Goal of the exercise »
Copy out the listing below verbatim, from its first line down to and including the line that contains "Click the hotline".

Materials provided »
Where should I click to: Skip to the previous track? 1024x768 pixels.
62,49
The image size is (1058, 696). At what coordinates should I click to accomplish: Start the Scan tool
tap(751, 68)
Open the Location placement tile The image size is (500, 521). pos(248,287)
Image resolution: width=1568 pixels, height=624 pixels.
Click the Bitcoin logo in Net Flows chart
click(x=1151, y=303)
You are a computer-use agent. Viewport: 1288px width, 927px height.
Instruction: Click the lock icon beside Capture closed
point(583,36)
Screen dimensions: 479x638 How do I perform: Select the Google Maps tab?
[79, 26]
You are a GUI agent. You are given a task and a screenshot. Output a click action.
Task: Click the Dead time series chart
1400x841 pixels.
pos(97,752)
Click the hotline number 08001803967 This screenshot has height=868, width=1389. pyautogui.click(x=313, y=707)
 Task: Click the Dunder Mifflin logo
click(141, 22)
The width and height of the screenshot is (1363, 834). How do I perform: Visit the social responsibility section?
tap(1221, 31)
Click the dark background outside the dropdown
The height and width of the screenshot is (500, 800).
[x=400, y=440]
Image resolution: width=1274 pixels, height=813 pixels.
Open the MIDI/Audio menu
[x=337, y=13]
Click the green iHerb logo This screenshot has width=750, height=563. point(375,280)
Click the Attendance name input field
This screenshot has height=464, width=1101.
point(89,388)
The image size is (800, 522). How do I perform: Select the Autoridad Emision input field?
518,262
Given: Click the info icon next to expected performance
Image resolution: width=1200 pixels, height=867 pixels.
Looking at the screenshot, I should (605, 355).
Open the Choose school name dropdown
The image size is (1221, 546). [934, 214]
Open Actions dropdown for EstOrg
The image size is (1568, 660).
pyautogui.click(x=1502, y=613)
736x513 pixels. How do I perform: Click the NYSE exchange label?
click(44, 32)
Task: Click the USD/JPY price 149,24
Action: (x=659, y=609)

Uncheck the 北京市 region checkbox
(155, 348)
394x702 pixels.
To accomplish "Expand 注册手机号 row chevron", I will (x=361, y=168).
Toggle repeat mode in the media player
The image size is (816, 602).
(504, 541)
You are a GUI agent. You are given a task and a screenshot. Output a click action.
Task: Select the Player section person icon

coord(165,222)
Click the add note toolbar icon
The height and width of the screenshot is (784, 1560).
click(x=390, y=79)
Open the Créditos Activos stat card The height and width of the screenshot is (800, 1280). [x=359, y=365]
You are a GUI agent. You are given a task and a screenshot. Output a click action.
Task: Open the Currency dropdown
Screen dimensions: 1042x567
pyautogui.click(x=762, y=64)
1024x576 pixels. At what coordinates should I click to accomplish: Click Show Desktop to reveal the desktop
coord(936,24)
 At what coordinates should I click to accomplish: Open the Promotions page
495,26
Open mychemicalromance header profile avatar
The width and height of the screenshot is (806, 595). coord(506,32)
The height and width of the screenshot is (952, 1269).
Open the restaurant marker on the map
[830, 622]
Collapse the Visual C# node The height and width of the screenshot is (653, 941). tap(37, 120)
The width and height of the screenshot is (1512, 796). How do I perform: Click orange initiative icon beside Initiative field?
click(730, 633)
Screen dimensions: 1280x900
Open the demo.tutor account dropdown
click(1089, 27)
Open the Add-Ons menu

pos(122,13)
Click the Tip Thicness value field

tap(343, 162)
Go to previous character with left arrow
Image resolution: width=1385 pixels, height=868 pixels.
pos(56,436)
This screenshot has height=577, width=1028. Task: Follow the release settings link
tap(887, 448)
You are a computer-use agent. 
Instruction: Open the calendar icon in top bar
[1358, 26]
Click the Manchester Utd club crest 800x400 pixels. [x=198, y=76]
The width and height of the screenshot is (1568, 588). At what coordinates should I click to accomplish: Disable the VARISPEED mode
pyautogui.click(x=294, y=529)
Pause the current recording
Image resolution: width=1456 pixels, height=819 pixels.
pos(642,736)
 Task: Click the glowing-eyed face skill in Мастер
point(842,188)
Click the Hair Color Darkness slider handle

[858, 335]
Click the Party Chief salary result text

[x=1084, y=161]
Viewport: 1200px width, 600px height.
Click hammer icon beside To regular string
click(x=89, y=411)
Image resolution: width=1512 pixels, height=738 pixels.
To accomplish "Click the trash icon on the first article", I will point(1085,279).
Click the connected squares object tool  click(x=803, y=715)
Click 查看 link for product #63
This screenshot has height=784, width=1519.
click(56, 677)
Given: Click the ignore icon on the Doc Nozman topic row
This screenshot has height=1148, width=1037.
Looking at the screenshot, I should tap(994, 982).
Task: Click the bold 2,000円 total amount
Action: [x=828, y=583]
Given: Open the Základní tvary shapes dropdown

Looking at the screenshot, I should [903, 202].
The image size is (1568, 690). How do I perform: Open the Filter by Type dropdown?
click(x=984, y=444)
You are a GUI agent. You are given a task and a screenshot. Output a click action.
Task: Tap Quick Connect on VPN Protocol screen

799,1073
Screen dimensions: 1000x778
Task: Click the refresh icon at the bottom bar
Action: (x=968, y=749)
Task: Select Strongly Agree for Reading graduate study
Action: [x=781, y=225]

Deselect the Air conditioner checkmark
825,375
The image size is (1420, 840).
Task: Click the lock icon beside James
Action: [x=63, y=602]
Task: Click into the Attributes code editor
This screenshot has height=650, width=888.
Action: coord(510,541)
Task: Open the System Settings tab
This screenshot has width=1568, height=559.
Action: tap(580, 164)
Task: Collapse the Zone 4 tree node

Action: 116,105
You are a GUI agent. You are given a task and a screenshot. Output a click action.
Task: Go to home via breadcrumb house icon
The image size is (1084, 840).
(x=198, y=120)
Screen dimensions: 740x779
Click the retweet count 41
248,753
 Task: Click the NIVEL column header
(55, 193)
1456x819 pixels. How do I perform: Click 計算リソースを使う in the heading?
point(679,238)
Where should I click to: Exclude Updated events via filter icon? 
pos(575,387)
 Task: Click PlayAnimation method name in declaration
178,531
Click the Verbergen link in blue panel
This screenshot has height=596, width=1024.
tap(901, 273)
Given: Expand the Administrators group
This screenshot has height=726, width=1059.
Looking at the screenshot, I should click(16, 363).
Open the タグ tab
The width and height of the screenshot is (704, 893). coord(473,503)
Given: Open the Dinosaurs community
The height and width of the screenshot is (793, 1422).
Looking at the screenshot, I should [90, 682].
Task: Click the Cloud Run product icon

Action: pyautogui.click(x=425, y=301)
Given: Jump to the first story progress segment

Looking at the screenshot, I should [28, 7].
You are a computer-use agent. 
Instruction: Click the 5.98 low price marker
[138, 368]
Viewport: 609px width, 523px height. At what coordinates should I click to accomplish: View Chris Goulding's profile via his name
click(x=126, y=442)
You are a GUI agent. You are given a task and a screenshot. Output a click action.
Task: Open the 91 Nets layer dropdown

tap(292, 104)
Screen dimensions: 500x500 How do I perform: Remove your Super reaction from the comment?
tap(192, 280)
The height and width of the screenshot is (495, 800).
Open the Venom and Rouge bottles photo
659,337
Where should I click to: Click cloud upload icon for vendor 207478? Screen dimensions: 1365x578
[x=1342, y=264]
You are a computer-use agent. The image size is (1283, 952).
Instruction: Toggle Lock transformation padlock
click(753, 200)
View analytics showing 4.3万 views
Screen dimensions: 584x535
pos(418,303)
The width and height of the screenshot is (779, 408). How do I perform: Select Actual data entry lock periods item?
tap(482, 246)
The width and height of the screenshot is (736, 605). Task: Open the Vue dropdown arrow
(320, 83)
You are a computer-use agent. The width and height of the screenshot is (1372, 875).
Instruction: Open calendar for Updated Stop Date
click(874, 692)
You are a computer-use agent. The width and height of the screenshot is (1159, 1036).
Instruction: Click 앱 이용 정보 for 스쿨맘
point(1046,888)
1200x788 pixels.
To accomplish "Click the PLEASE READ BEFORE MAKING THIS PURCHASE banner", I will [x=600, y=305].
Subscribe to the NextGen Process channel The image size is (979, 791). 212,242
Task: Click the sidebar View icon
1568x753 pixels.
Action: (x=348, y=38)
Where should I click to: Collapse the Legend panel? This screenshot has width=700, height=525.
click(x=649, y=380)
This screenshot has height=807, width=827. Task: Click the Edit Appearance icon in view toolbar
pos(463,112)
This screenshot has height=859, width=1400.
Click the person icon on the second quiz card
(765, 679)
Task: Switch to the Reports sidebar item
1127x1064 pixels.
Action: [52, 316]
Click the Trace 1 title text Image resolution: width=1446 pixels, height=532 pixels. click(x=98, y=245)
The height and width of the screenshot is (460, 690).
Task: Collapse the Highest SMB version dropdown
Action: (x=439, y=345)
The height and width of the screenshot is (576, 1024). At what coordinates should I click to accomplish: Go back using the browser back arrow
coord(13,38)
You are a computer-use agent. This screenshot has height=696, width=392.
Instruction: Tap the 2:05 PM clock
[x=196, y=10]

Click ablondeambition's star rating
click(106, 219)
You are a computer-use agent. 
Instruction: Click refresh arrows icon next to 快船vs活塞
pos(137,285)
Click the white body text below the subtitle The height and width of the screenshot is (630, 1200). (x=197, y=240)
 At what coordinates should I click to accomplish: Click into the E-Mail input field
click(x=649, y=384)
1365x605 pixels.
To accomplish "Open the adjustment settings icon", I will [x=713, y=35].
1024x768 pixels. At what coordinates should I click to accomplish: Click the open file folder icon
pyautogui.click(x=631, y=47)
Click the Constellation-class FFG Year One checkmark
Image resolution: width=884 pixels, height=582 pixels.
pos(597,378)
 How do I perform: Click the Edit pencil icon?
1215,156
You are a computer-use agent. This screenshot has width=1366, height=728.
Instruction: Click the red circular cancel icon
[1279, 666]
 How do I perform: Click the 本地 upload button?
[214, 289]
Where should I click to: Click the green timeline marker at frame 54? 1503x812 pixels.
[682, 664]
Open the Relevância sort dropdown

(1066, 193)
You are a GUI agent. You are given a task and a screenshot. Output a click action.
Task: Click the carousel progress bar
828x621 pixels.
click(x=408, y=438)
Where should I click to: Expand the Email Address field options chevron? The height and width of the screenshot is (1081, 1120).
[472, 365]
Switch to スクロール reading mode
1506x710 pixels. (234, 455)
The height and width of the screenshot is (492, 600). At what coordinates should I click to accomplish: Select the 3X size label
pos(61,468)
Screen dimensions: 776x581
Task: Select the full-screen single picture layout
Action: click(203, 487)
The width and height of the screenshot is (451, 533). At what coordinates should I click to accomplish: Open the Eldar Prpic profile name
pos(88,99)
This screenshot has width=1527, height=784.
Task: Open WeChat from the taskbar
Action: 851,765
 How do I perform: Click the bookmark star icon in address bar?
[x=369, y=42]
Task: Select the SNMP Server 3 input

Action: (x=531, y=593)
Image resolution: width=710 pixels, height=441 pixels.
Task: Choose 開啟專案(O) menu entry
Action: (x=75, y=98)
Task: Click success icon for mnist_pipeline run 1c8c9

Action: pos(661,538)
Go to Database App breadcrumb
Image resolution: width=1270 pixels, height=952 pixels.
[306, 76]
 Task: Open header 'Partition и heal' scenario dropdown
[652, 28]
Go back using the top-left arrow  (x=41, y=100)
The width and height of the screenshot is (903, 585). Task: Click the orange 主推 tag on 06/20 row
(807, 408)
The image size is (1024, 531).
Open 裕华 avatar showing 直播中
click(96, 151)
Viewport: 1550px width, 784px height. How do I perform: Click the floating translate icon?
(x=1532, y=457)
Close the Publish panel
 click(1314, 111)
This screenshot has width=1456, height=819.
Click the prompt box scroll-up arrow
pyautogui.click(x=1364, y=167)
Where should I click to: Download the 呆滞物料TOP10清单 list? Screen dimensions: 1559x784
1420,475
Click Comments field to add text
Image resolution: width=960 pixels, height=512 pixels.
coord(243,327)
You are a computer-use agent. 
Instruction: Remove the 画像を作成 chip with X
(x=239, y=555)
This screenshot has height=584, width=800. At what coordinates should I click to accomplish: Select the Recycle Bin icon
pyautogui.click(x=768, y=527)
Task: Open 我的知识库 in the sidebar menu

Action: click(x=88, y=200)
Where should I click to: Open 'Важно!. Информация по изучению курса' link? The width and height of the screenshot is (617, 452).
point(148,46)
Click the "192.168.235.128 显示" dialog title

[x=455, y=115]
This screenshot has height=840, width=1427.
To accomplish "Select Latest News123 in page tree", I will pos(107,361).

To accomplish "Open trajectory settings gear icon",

Answer to the task »
Where should I click to: Skip to the previous track? 1024x768 pixels.
62,49
The image size is (1058, 696). At what coordinates should I click to accomplish: Start the Scan tool
tap(751, 68)
Open the Location placement tile The image size is (500, 521). pos(248,287)
Image resolution: width=1568 pixels, height=624 pixels.
Click the Bitcoin logo in Net Flows chart
click(x=1151, y=303)
You are a computer-use agent. Viewport: 1288px width, 927px height.
Instruction: Click the lock icon beside Capture closed
point(583,36)
Screen dimensions: 479x638 How do I perform: Select the Google Maps tab?
[79, 26]
You are a GUI agent. You are given a task and a screenshot. Output a click action.
Task: Click the Dead time series chart
1400x841 pixels.
pos(97,752)
Click the hotline number 08001803967 This screenshot has height=868, width=1389. pyautogui.click(x=313, y=707)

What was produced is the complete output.